The results from this study offer a micrometeorological profile of an extensive/intensive living roof in the Mediterranean climate of San Francisco California, specifically the roof's impact on the surface radiation budget and surface energy balance. Living roofs have long been touted for their ability to positively impact microclimate by reflecting solar radiation and cooling the atmosphere through the latent heat flux, thereby offsetting adverse effects of the urban heat island effect (UHI). This is the first study using the eddy covariance technique on a living roof, and was achievable due to the roof's large (one hectare) size and stringent (~50%) data rejection. The annual average albedo of the living roof was 0.20 with a seasonal monthly maximum of .22 and a minimum of 17.39. The annual ensemble average partitioning of energy balance terms indicated that latent and sensible heat fluxes were close to equal with an annual Bowen ratio of 0.96. On a diurnal temporal scale, the sensible heat began to surpass the latent heat in the midmorning, and on a seasonal timescale, sensible heat dominated the energy balance partitioning in the late summer and early spring, and was overtaken by the latent heat flux in the fall and winter.

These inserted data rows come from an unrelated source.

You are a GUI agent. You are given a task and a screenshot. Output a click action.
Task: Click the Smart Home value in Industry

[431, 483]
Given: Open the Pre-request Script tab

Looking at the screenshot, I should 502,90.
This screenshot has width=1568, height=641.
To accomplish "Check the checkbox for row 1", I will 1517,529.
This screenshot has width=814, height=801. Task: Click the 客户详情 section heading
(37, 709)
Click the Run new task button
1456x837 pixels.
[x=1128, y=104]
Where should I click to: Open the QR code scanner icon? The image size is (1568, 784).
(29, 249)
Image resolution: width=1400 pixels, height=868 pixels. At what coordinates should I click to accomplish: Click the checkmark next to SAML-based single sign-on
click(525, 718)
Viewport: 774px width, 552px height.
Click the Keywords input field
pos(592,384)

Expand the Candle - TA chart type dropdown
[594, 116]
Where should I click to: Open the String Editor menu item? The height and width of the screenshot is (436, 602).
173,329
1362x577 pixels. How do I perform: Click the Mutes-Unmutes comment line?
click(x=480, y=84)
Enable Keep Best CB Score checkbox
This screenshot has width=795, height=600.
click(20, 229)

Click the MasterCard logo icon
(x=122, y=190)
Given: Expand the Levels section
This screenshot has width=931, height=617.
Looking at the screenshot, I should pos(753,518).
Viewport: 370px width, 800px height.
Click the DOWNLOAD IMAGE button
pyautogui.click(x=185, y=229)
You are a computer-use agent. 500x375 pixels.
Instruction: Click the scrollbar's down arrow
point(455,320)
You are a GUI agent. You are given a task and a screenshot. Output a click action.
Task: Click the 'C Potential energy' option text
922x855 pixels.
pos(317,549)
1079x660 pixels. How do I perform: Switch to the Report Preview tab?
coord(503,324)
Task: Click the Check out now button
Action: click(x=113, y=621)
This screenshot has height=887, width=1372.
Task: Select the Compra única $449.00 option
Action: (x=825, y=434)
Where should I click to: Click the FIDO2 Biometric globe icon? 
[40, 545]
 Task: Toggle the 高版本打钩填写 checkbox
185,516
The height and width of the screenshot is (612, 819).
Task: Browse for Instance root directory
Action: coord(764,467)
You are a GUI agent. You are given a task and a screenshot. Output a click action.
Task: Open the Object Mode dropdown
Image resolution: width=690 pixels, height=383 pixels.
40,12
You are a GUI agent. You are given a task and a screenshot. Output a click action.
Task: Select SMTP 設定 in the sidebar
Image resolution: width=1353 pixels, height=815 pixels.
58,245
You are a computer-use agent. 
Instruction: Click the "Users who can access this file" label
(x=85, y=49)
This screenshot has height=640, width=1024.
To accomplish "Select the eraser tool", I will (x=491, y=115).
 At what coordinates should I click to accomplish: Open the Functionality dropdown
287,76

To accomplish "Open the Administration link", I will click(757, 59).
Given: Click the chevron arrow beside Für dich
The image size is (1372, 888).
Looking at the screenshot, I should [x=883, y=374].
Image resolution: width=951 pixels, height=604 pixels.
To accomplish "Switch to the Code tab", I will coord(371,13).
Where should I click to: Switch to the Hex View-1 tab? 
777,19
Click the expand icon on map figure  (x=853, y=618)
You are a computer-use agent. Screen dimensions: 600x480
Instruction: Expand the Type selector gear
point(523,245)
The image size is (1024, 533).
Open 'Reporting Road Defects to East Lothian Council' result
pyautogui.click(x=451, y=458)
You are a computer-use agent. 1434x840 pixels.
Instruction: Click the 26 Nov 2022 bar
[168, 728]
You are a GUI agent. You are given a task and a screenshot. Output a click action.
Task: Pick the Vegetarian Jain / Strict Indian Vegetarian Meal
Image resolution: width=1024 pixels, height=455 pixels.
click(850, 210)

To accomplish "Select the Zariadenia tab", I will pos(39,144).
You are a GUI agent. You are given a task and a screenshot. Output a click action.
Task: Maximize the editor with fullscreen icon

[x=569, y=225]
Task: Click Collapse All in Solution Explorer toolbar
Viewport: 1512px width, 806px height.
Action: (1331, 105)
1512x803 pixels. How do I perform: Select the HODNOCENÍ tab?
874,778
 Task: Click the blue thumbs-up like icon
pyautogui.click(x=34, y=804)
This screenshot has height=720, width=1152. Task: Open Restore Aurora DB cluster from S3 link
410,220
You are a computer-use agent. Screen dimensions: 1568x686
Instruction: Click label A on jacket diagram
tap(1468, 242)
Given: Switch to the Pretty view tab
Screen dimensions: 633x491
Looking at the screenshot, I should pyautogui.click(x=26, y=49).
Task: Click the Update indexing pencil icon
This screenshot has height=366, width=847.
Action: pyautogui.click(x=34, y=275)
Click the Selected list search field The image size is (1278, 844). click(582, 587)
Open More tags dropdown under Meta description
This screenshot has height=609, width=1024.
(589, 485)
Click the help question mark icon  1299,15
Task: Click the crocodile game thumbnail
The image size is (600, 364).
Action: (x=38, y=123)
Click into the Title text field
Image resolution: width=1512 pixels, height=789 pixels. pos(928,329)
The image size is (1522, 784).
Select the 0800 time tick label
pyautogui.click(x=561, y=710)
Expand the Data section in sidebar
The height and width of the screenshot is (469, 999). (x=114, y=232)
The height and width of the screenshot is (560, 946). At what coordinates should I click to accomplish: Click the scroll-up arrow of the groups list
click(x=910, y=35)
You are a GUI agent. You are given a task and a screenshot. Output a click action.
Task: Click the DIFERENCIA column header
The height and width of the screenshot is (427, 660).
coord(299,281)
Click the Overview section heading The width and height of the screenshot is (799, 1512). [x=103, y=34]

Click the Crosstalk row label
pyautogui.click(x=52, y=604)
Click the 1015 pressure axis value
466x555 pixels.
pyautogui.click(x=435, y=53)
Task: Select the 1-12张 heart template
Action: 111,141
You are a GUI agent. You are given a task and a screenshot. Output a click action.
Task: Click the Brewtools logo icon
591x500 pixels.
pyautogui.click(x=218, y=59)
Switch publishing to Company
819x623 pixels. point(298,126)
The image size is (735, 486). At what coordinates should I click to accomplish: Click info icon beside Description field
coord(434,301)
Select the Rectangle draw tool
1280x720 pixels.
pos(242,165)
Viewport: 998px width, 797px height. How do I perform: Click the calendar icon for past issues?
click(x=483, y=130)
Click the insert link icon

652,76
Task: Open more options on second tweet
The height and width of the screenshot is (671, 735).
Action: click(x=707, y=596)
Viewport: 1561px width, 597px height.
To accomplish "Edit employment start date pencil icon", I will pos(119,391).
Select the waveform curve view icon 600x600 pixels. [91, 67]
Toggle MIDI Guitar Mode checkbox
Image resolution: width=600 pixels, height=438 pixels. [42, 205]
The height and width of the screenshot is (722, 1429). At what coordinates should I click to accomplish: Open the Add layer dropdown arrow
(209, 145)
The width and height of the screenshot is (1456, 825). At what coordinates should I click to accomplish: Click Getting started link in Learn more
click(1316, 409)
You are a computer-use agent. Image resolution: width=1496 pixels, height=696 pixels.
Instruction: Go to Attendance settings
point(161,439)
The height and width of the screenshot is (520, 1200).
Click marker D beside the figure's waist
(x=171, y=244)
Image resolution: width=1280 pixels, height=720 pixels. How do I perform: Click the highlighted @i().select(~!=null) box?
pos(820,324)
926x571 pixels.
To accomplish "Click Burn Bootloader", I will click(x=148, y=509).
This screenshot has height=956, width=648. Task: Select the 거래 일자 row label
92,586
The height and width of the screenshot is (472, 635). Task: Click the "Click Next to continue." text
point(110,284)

The latent heat flux produced an annual average cooling rate of 3.19 (MJ m^-2 dy^-1). Ground heat flux observations indicated that the substrate acted as insulation, with a small average diurnal maximum of 3 (W m^-2) of heat energy entering the building below. Energy balance closure as determined by linear regression showed that the turbulent fluxes underestimated available energy by 38% (R² = 0.92).